━━━━━ TEXT UNDER STUDY
I'm get the same error in Chrome 61.
Sorry about that, fixed
I contributed to a similar project[0] for the 2016 7DRL[1].

It was a lot of fun to build but ultimately I just wanted to play the game manually. Someone who tried it back when we released actually wrote a script to control the game turn-by-turn via alert boxes, hah.

[0] https://github.com/bovard/raid

[1] http://7drl.org/

Reminds me of a course I had to take freshman year in college called Karel the Robot[1]. It had a Basic like programming language. It mostly existed to try to quickly bring up to speed the students that has no experience coding prior to college. This is interesting because Javascript is a much more complete language and probably also a it harder to learn if you are just getting started.

Overall, great work though.

[1] https://en.wikipedia.org/wiki/Karel_(programming_language)
━━━━━━━━━━
* [TASK GOAL]:
Answer these questions about the comment thread:
(a) In which browser version did one commenter get an error?
(b) For what event did a commenter contribute to a similar project?
(c) What was the name of the freshman-year college course one commenter had to take?
━━━━━ DATA TO EXAMINE
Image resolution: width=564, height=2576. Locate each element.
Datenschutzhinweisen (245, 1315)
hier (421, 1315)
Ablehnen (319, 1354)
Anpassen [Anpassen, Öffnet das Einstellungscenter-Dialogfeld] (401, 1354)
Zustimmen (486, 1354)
━━━━━━━━━━
* [ANSWER TO THE EXERCISE]:
(a) Chrome 61
(b) The 2016 7DRL
(c) Karel the Robot